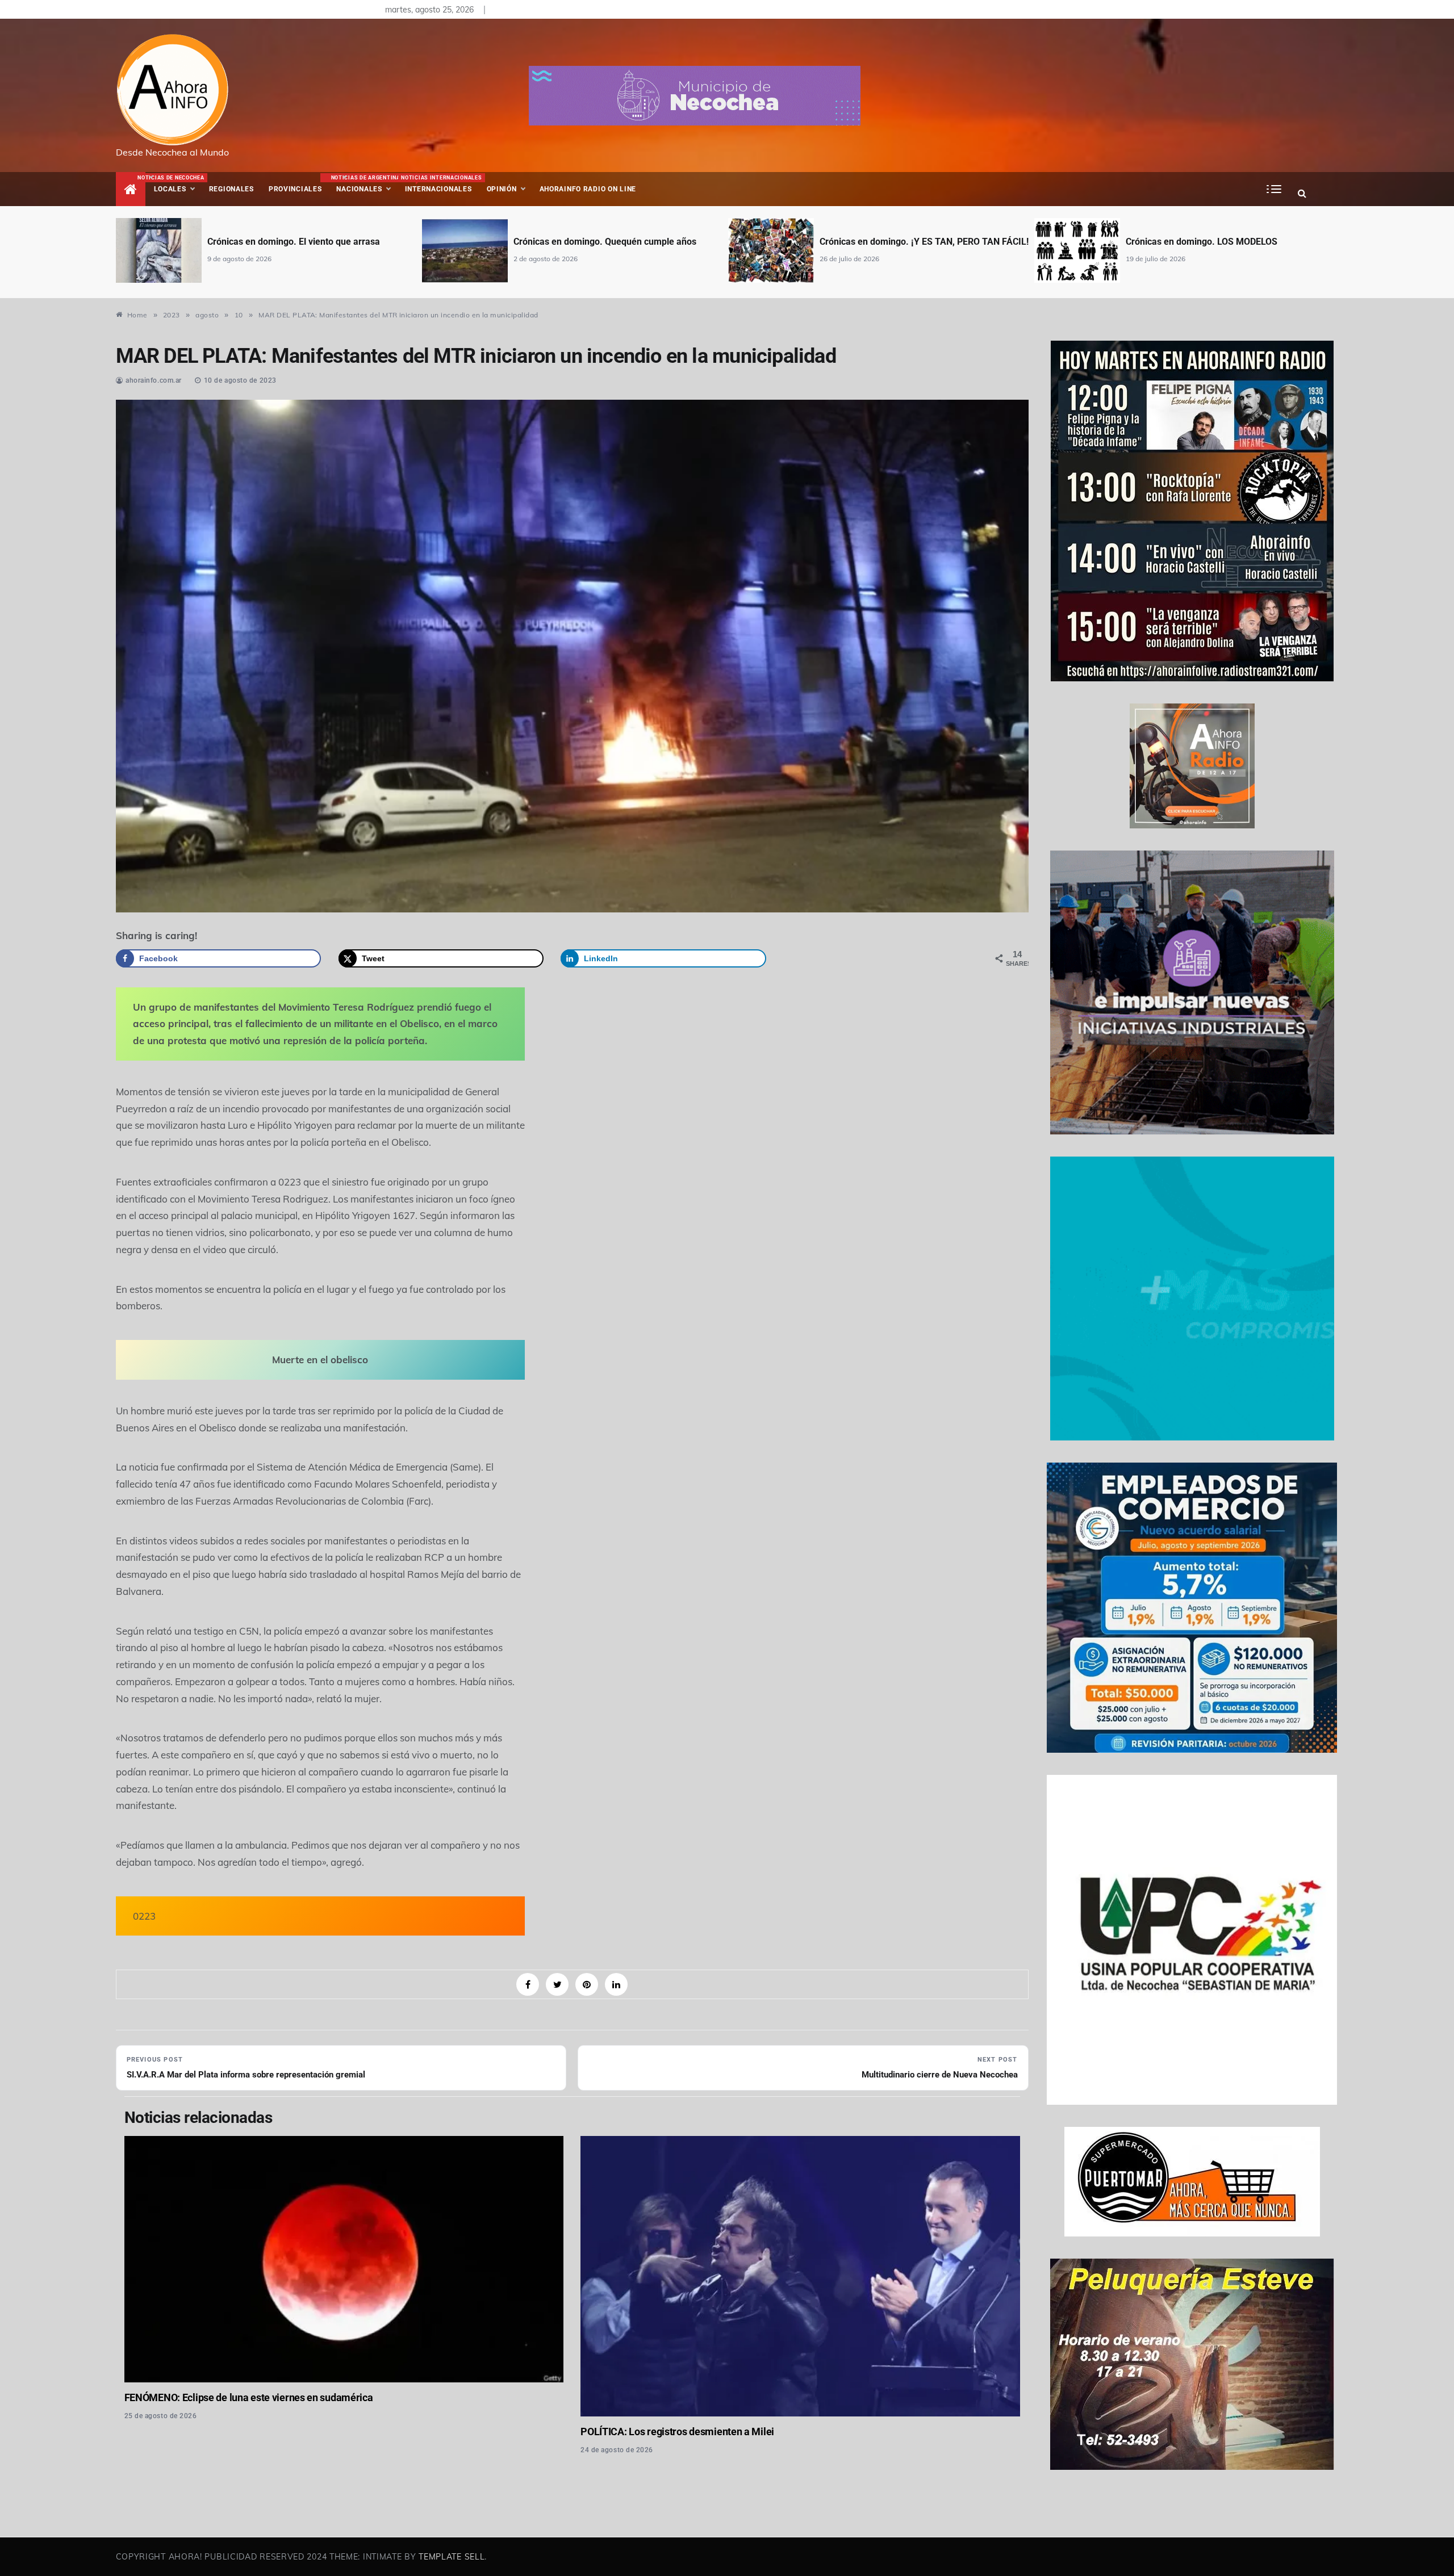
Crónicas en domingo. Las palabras (1198, 241)
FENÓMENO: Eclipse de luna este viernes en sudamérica (248, 2397)
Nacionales (364, 184)
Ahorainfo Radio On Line (588, 189)
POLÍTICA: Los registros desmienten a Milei (677, 2431)
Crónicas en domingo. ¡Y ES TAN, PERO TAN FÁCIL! (617, 241)
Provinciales (295, 189)
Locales (178, 184)
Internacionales (440, 184)
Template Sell (451, 2557)
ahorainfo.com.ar (154, 380)
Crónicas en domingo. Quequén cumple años (298, 241)
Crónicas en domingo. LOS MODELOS (895, 241)
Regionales (231, 189)
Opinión (502, 189)
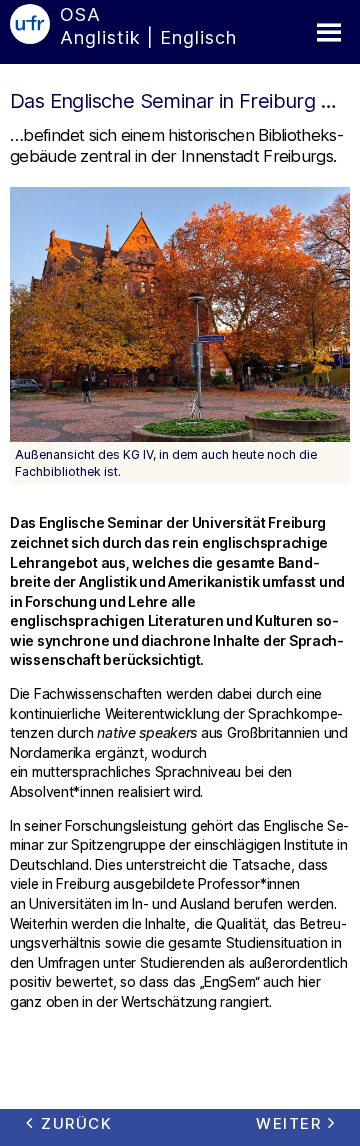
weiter (288, 1123)
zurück (76, 1123)
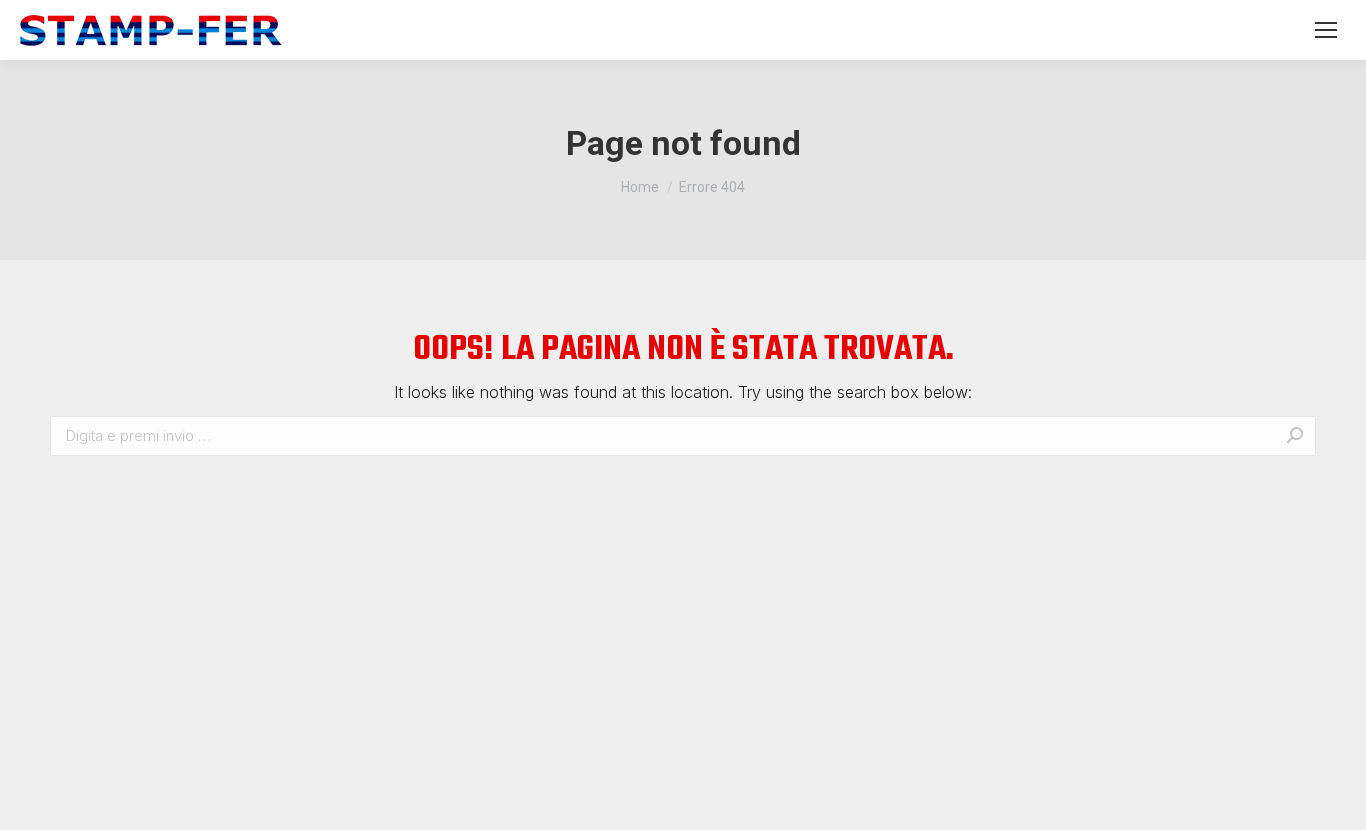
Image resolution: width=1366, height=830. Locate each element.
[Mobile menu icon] (1326, 30)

## Activity
All lines above between those holding "FENÓMENO: Eclipse de" and "Internacionales (440, 184)", inclusive, must be set down unchanged, and no other line may be included.

## Solution
FENÓMENO: Eclipse de luna este viernes en sudamérica (248, 2397)
Nacionales (364, 184)
Ahorainfo Radio On Line (588, 189)
POLÍTICA: Los registros desmienten a Milei (677, 2431)
Crónicas en domingo. ¡Y ES TAN, PERO TAN FÁCIL! (617, 241)
Provinciales (295, 189)
Locales (178, 184)
Internacionales (440, 184)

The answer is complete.